Show by Label

Saturday, June 4, 2016

Update on Watchdogs

This post was concocted several years ago to show various ways to make sure applications or the kernel are protected from hang-up issues. Required when you run a server application, security camera or network related devices.


Here is a quick and concise summary of the various ways to use the watchdog functionality.
After all the trouble some of us went through to master the watchdog, it basically distilled down to three different methods.

These three methods cannot be combined because the /dev/watchdog device is claimed by either of the methods.

The watchdog device is already activated at boot time for all three methods.
I tried Method 1 and Method 2, which are RPi specific, on an RPi Model B3+ running Stretch, and on the RPi Model 4 running Buster. Both methods work fine on either RPi. Method 3 is very generic, and only needs one adjustment to avoid a bug.

Method 1

The easy shell method is as follows:
With a little script, you can add protection for kernel and user-space program hang-ups.
You start that process by sending a period "." to /dev/watchdog. This will kick-off what I would call a keep-alive session. You, or your program now needs to continue to send a "." to the /dev/watchdog within a 15 second period. If you don't, the RPi will reboot automatically. You can send the character "V" to the device to cancel this process.
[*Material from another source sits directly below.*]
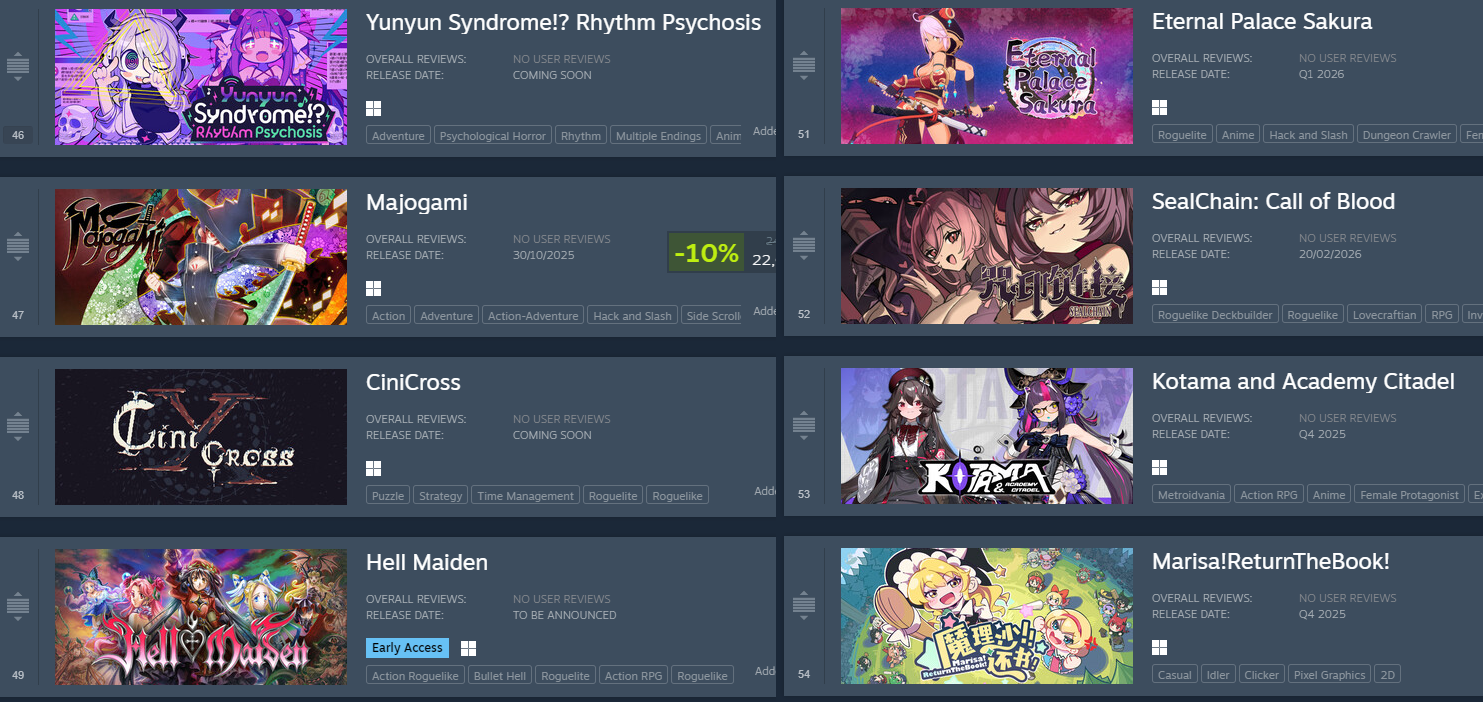Click the reorder handle for CiniCross

pyautogui.click(x=18, y=426)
You can use the following command to test this out - watch out however, the RPi will reboot in 15 seconds if this is all you do! :

sudo sh -c "echo '.' >> /dev/watchdog"

Every time you resend this command within a 15 second window, the watchdog counter will be reset. If you stop doing this or wait for more than 15 seconds, the timer overflows, en the RPi gets rebooted.

Creating and activating the following little script (from user sparky777), will protect the RPi for kernel hang-ups.

#!/bin/bash
echo " Starting user level protection"
while :
   do
      sudo sh -c "echo '.' >> /dev/watchdog"
      sleep 14
   done

When this script gets installed by init.d or systemd at boot time, it most likely runs as root so there is no need to do the "sudo sh -c" trick, you can simply use "echo . >> /dev/watchdog" instead.
I took the easy way and installed it with cron. Just add
@reboot /home/pi/name-of-program
and reboot to install.

When this script runs, there is now protection for kernel related issues. This can be tested with the so called fork bomb.
Make sure the script runs.
Simply type the following sequence at a prompt and then hit return to launch the fork-bomb.

: (  ){ : | : &  }; : 

The RPi will reboot in about 15 seconds.


Method 2
The second method with the same functionality can be obtained by using systemd.

To let systemd use the watchdog, and to turn it on, you need to edit the systemd configuration file.


sudo nano /etc/systemd/system.conf 
and change the following line:
#RuntimeWatchdogSec=
to:
RuntimeWatchdogSec=10s
Fifteen seconds is the maximum the BCM hardware allows.
I also suggest you activate the shutdown period protection by removing the '#' in front of the next line.
ShutdownWatchdogSec=10min

After a reboot, this will activate and reserve the watchdog device for systemd use. You can check the activation with :

dmesg | grep watchdog

It should report something like this on an RPi M3+ with Stretch:
[ 0.784298] bcm2835-wdt 3f100000.watchdog: Broadcom BCM2835 watchdog timer
[ 1.696537] systemd[1]: Hardware watchdog 'Broadcom BCM2835 Watchdog timer', version 0
[ 1.696628] systemd[1]: Set hardware watchdog to 10s.
The kernel will now update the hardware watchdog automatically every 10/2 seconds. If there is no kernel activity for 10 seconds, the RPi reboots.
This means that there is a default protection for kernel related issues. This can be tested with the so called fork bomb, see above.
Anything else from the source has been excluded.